◆ Brief ◆
Reproduce exactly the lines below from the one containing "Image resolution: width=1366" through the one containing "Image resolution: width=787", including both, and nothing else.

================

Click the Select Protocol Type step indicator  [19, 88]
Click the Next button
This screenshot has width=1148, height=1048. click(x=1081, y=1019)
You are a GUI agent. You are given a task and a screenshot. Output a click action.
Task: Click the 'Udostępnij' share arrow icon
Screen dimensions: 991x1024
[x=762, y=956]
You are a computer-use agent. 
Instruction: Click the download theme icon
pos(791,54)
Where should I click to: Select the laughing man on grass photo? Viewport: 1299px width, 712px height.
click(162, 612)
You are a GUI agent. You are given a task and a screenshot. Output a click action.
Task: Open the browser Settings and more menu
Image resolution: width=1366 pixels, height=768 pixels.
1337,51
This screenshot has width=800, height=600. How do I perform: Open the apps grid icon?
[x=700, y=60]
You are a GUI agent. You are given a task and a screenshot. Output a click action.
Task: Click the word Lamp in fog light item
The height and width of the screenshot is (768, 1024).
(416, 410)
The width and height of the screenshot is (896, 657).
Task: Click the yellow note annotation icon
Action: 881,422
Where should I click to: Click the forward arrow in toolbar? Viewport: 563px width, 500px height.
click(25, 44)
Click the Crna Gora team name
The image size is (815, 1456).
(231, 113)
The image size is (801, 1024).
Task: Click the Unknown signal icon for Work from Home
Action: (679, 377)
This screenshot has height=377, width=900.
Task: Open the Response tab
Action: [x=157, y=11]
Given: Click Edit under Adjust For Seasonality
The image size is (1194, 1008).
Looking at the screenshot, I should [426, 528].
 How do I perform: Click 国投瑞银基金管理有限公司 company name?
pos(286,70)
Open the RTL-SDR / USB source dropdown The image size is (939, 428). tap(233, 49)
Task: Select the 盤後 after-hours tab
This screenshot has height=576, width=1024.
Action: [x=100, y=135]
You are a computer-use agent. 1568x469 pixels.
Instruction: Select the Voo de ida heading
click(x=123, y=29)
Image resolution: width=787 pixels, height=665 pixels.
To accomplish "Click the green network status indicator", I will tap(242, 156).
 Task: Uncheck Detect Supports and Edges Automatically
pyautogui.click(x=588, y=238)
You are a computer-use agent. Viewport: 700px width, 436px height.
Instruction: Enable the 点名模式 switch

================

◆ Response to the exercise ◆
Image resolution: width=1366 pixels, height=768 pixels.
1337,51
This screenshot has width=800, height=600. How do I perform: Open the apps grid icon?
[x=700, y=60]
You are a GUI agent. You are given a task and a screenshot. Output a click action.
Task: Click the word Lamp in fog light item
The height and width of the screenshot is (768, 1024).
(416, 410)
The width and height of the screenshot is (896, 657).
Task: Click the yellow note annotation icon
Action: 881,422
Where should I click to: Click the forward arrow in toolbar? Viewport: 563px width, 500px height.
click(25, 44)
Click the Crna Gora team name
The image size is (815, 1456).
(231, 113)
The image size is (801, 1024).
Task: Click the Unknown signal icon for Work from Home
Action: (679, 377)
This screenshot has height=377, width=900.
Task: Open the Response tab
Action: [x=157, y=11]
Given: Click Edit under Adjust For Seasonality
The image size is (1194, 1008).
Looking at the screenshot, I should [426, 528].
 How do I perform: Click 国投瑞银基金管理有限公司 company name?
pos(286,70)
Open the RTL-SDR / USB source dropdown The image size is (939, 428). tap(233, 49)
Task: Select the 盤後 after-hours tab
This screenshot has height=576, width=1024.
Action: [x=100, y=135]
You are a computer-use agent. 1568x469 pixels.
Instruction: Select the Voo de ida heading
click(x=123, y=29)
Image resolution: width=787 pixels, height=665 pixels.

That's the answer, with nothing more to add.